WHAT THE TASK REQUIRES
Rewrite the material from the line containing "The width and height of the screenshot is (900, 502)." down through the line containing "slice-label: Pastures is", substituting "Display resolution" for every "Image resolution" and changing nothing else.
** RECORDS FOR THIS EXERCISE follows **
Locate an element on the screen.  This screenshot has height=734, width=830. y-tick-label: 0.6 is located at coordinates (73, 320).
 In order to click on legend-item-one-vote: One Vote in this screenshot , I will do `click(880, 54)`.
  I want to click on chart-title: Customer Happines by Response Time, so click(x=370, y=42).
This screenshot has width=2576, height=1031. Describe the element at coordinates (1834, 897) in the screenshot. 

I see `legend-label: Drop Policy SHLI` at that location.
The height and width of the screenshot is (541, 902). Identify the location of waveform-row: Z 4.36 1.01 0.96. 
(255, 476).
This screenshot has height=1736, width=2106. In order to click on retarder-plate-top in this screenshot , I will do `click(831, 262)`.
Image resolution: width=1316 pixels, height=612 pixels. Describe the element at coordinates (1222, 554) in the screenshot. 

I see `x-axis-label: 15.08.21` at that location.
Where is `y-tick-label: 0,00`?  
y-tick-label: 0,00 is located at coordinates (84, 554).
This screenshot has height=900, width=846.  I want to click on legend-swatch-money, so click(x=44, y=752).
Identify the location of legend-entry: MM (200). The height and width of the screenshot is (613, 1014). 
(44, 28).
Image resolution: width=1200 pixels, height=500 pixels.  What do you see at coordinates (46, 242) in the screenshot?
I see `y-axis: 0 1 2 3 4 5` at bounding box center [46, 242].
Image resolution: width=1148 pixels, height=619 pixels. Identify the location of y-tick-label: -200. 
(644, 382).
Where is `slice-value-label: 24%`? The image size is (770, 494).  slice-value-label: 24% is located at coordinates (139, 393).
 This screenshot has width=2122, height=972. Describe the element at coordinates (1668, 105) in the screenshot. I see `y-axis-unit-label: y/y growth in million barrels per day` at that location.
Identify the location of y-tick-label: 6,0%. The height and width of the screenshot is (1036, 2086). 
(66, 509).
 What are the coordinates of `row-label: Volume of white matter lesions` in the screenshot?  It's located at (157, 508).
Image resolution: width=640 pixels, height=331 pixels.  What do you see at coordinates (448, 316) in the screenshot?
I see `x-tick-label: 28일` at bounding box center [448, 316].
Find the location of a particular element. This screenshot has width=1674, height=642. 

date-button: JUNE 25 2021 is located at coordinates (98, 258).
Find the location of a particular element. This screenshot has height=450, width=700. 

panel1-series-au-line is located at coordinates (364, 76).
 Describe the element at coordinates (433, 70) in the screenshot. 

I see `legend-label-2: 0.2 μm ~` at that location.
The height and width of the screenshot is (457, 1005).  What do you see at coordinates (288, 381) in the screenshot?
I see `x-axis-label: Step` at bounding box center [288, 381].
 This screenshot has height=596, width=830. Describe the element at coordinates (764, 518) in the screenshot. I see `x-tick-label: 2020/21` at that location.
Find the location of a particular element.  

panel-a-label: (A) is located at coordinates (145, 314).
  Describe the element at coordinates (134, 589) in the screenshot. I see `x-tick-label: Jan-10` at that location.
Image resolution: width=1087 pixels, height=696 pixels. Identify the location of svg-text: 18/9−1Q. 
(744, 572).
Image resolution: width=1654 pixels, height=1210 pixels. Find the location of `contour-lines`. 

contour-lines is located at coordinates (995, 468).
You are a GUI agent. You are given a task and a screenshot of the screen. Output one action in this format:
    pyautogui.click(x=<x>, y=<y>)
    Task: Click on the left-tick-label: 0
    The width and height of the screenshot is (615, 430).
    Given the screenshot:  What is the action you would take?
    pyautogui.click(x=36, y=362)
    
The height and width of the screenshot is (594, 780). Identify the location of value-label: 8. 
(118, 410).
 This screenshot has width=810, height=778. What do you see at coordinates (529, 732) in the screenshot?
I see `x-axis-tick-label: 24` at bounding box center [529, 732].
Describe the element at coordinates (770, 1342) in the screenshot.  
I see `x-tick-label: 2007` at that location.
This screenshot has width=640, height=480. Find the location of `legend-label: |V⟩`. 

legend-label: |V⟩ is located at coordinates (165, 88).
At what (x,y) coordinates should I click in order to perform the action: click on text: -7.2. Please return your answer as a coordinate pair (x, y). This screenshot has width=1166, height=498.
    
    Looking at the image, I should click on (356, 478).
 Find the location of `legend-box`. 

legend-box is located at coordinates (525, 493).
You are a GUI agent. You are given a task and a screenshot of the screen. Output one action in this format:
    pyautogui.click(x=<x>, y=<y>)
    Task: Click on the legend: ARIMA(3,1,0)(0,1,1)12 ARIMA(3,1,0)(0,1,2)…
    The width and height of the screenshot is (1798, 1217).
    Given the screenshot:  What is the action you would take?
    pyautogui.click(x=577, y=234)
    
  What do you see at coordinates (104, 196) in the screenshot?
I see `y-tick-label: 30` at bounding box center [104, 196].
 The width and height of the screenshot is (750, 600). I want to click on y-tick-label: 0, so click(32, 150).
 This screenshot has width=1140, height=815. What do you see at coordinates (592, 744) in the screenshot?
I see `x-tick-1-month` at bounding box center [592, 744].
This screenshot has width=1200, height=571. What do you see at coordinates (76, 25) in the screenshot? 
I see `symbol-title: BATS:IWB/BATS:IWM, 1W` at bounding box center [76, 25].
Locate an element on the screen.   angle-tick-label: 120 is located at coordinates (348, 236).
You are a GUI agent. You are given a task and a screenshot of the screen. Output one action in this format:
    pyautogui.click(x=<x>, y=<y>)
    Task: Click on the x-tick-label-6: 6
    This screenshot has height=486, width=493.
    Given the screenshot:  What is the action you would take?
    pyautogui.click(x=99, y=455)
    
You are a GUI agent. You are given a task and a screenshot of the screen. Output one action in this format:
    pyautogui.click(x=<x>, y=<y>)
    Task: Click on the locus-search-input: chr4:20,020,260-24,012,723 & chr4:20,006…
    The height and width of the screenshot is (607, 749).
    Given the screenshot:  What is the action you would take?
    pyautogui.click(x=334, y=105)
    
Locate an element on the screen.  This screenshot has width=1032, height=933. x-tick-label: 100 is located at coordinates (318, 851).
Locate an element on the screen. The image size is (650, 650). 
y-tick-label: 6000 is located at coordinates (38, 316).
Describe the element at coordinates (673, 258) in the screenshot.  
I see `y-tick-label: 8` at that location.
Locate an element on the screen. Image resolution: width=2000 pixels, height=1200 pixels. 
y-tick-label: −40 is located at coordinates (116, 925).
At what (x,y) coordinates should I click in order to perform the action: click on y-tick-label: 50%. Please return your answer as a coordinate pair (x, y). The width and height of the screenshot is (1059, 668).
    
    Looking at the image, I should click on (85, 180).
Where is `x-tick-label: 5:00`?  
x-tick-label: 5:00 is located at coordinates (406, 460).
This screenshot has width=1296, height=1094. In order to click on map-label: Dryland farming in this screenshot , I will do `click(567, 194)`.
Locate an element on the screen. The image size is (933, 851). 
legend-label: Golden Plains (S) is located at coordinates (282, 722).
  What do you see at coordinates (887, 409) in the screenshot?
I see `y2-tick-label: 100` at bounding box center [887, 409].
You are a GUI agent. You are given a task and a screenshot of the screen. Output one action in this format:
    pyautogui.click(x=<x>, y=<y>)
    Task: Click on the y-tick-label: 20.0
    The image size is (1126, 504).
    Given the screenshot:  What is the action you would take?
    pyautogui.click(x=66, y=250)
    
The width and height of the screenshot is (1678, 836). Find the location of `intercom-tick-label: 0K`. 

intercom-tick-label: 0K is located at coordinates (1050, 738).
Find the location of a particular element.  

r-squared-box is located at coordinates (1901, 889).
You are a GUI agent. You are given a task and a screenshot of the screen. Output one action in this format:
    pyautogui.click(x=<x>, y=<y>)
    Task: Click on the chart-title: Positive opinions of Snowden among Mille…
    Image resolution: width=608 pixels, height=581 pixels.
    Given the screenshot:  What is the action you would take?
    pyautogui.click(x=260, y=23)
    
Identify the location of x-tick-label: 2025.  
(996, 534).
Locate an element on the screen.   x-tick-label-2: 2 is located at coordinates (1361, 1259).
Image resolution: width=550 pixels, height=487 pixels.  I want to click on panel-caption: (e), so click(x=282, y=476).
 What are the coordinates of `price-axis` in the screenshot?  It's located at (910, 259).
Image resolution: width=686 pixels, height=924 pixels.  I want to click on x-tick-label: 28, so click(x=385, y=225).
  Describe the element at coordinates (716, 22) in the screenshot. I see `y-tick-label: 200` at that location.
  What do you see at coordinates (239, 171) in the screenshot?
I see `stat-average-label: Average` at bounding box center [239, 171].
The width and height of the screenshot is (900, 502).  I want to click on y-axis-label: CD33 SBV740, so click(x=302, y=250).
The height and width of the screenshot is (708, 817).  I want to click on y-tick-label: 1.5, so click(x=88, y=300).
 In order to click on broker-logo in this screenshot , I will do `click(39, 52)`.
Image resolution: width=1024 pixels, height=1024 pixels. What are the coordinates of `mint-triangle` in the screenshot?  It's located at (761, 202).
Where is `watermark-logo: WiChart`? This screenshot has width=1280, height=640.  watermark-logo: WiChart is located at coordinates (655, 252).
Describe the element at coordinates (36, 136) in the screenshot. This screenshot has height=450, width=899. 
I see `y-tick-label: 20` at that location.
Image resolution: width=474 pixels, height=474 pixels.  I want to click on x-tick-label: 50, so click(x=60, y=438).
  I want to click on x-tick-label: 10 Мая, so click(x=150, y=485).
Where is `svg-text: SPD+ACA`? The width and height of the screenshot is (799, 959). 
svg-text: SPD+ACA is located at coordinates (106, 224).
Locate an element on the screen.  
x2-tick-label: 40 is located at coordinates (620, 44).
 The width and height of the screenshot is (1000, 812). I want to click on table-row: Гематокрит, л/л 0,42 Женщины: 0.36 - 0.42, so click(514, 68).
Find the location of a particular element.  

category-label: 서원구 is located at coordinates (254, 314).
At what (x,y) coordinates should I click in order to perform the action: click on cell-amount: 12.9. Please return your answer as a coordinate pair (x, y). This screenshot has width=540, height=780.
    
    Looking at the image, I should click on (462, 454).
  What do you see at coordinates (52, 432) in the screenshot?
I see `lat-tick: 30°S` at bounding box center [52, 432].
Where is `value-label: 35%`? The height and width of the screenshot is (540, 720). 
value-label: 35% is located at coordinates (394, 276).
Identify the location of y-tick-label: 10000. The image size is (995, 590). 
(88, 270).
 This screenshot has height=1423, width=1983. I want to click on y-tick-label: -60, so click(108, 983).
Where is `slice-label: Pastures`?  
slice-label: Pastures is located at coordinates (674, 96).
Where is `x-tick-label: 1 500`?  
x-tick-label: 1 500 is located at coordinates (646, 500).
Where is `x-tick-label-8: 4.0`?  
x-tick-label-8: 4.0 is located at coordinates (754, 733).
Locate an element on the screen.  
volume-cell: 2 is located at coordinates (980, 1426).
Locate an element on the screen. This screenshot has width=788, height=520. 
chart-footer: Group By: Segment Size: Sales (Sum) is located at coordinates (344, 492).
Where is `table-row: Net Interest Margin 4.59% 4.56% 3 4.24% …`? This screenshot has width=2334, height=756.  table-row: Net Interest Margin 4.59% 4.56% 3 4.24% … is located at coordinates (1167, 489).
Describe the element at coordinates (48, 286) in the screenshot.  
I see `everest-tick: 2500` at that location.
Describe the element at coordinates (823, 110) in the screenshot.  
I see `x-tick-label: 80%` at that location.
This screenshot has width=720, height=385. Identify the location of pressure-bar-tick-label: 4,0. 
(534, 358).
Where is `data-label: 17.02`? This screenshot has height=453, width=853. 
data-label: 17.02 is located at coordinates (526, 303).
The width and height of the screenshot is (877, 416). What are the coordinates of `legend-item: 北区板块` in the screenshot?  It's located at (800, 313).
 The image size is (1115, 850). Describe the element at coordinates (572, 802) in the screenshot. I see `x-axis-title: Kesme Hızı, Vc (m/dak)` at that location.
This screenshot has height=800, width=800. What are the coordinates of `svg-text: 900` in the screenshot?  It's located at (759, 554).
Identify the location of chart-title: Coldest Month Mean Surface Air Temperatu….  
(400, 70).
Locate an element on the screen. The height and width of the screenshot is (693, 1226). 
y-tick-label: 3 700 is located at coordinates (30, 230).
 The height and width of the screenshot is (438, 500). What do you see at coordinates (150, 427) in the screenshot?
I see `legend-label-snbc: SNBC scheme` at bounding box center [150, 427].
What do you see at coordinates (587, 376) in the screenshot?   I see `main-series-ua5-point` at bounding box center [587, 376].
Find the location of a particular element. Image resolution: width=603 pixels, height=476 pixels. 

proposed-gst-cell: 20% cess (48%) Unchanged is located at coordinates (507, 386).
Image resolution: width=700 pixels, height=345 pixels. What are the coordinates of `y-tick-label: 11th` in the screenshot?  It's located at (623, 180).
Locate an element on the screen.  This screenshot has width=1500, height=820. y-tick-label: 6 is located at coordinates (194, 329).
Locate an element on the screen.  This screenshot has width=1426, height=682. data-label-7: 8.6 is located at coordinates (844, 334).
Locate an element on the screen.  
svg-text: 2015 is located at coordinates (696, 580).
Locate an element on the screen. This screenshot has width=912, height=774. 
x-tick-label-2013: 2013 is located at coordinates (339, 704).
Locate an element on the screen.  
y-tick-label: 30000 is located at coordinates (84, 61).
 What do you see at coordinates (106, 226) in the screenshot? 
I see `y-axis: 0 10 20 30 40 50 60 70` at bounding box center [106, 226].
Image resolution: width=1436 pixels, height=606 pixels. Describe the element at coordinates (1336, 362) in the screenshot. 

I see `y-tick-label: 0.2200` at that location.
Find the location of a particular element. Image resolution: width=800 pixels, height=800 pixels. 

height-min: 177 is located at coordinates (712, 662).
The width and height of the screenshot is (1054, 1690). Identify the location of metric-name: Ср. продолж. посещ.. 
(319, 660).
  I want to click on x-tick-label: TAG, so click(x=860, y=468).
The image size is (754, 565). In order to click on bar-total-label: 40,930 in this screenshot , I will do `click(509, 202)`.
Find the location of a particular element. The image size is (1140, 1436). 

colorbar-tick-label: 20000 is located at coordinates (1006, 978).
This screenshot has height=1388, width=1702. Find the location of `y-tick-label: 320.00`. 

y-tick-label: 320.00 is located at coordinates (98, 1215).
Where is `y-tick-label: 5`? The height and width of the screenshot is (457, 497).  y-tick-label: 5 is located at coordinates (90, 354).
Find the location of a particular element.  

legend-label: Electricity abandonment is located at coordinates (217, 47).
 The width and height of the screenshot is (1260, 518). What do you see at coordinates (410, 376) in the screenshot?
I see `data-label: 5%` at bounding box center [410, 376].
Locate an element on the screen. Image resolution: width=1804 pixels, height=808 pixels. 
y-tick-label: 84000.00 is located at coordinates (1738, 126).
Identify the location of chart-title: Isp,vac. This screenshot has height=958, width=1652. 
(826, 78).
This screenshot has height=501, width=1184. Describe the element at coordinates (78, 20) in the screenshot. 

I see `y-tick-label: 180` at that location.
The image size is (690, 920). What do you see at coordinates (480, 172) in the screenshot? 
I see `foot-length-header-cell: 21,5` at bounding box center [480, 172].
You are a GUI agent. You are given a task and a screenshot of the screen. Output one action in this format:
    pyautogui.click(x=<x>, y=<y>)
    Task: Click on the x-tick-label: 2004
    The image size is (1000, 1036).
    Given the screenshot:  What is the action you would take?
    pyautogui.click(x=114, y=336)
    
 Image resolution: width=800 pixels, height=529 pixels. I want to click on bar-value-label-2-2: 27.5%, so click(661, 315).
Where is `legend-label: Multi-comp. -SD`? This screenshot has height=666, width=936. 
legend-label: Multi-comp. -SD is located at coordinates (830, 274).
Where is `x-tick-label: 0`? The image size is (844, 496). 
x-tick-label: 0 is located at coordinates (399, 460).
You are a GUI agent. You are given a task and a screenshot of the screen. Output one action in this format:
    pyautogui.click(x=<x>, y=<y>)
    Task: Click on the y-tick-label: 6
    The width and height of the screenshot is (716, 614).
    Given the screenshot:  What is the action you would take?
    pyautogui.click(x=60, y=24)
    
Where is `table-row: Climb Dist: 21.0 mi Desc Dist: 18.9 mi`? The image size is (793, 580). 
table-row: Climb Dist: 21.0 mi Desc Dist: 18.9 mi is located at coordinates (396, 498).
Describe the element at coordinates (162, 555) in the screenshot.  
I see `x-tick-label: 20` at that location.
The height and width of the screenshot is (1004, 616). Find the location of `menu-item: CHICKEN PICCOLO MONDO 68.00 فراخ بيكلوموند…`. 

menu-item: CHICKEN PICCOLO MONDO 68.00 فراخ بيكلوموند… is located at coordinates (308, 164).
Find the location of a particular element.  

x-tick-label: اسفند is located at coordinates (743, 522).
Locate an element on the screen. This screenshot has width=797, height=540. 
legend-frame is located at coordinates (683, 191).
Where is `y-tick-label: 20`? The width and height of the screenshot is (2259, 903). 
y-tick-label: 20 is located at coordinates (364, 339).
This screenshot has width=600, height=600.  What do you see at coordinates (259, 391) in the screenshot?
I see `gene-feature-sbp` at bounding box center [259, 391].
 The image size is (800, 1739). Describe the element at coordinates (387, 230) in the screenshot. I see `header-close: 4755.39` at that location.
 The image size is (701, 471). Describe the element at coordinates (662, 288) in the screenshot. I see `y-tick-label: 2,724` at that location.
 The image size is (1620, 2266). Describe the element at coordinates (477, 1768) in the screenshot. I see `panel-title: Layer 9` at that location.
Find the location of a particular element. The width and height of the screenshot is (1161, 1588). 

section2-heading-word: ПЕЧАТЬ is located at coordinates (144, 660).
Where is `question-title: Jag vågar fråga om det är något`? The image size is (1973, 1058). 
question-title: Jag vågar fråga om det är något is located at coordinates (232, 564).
** End of RECORDS FOR THIS EXERCISE **
SOLUTION TO THIS PROBLEM
The width and height of the screenshot is (900, 502).  I want to click on y-axis-label: CD33 SBV740, so click(x=302, y=250).
The height and width of the screenshot is (708, 817).  I want to click on y-tick-label: 1.5, so click(x=88, y=300).
 In order to click on broker-logo in this screenshot , I will do `click(39, 52)`.
Display resolution: width=1024 pixels, height=1024 pixels. What are the coordinates of `mint-triangle` in the screenshot?  It's located at (761, 202).
Where is `watermark-logo: WiChart`? This screenshot has width=1280, height=640.  watermark-logo: WiChart is located at coordinates (655, 252).
Describe the element at coordinates (36, 136) in the screenshot. This screenshot has height=450, width=899. 
I see `y-tick-label: 20` at that location.
Display resolution: width=474 pixels, height=474 pixels.  I want to click on x-tick-label: 50, so click(x=60, y=438).
  I want to click on x-tick-label: 10 Мая, so click(x=150, y=485).
Where is `svg-text: SPD+ACA`? The width and height of the screenshot is (799, 959). 
svg-text: SPD+ACA is located at coordinates (106, 224).
Locate an element on the screen.  
x2-tick-label: 40 is located at coordinates (620, 44).
 The width and height of the screenshot is (1000, 812). I want to click on table-row: Гематокрит, л/л 0,42 Женщины: 0.36 - 0.42, so click(514, 68).
Find the location of a particular element.  

category-label: 서원구 is located at coordinates (254, 314).
At what (x,y) coordinates should I click in order to perform the action: click on cell-amount: 12.9. Please return your answer as a coordinate pair (x, y). This screenshot has width=540, height=780.
    
    Looking at the image, I should click on (462, 454).
  What do you see at coordinates (52, 432) in the screenshot?
I see `lat-tick: 30°S` at bounding box center [52, 432].
Where is `value-label: 35%`? The height and width of the screenshot is (540, 720). 
value-label: 35% is located at coordinates (394, 276).
Identify the location of y-tick-label: 10000. The image size is (995, 590). 
(88, 270).
 This screenshot has height=1423, width=1983. I want to click on y-tick-label: -60, so click(108, 983).
Where is `slice-label: Pastures`?  
slice-label: Pastures is located at coordinates (674, 96).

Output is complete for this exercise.